La chambre du conseil du Tribunal de Paix de Kinshasa/Gombe a rejeté, ce matin, la demande de mise en liberté provisoire de l’homme d’affaires et acteur politique, Seth Kikuni. Ce dernier avait sollicité sa libération sous caution, évoquant des raisons de santé et l’absence d’indices sérieux de culpabilité.
Interpellé à la demande du parquet général, M. Kikuni avait déjà été placé sous un mandat d’arrêt provisoire de trois jours, récemment prolongé de 15 jours. Son état de santé, précaire suite à une intervention chirurgicale antérieure, ainsi que les agressions qu’il aurait subies, avaient été mis en avant pour justifier sa demande de liberté provisoire. Le tribunal, cependant, a estimé que le risque de fuite n’était pas écarté, évoquant la possibilité pour M. Kikuni de changer d’adresse à tout moment et de se soustraire à la justice.

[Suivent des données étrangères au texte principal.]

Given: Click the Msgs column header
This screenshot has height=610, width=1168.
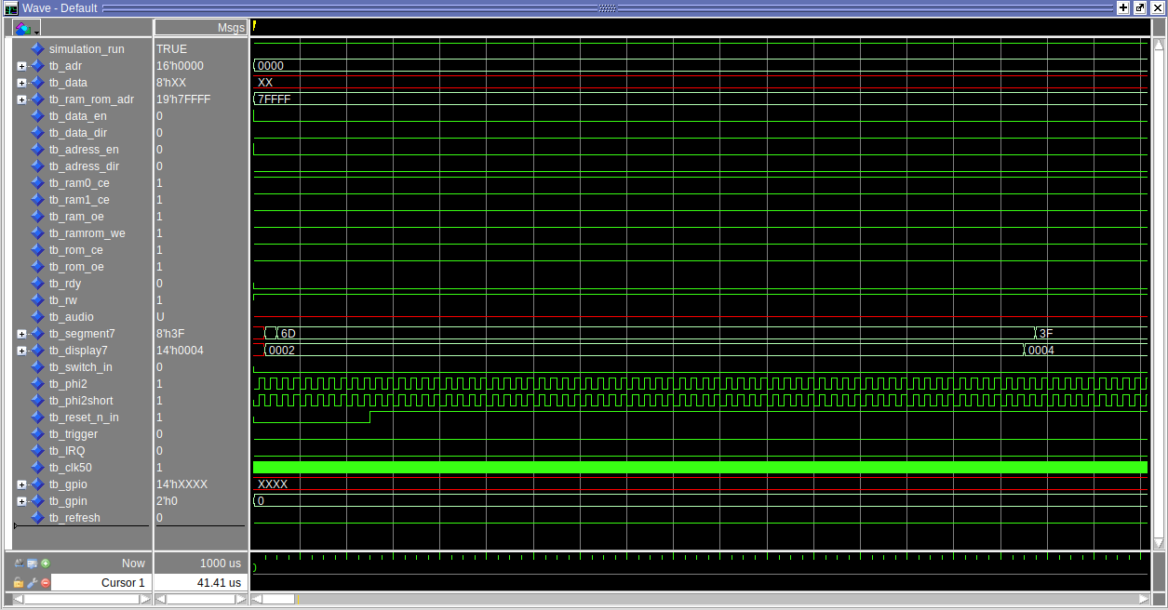Looking at the screenshot, I should click(201, 28).
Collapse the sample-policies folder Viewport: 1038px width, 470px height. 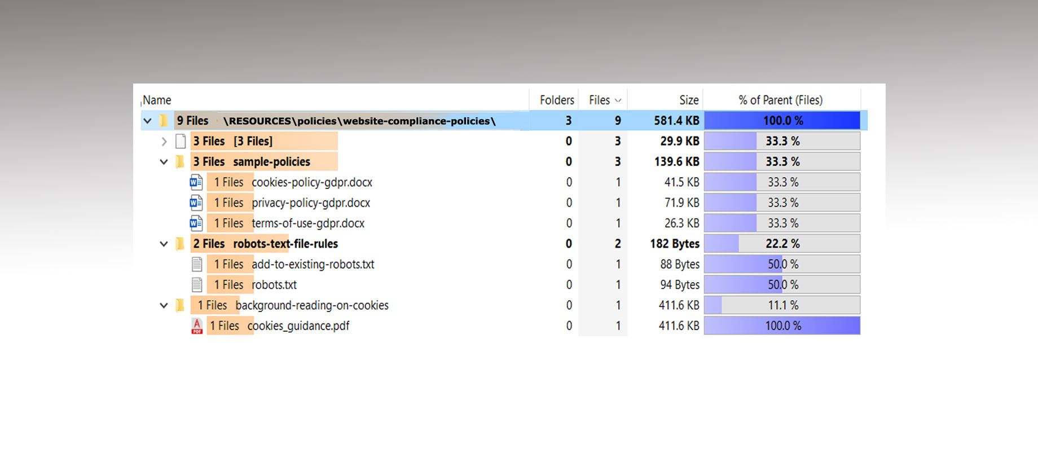164,162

Malgré ce rejet, Seth Kikuni a décidé de faire appel de cette décision, réaffirmant la nécessité d’une prise en charge médicale urgente. Il dénonce également les conditions de sa détention au sein de l’Agence nationale de renseignements (ANR), où il affirme être privé de l’accès à sa famille et à ses avocats.
Dans une déclaration pleine de résilience, M. Kikuni a dénoncé une persécution politique, qualifiant de “macabres” les pratiques visant à faire taire l’opposition par l’intimidation et la terreur. En tant qu’opposant politique, il réitère que ses prises de position ne sont qu’un acte de vigilance citoyenne sur les actions gouvernementales, visant à défendre les acquis démocratiques du pays.
Seth Kikuni a enfin rappelé qu’il se réserve le droit de poursuivre ses tortionnaires en justice, tant au niveau national qu’international, pour faire valoir ses droits.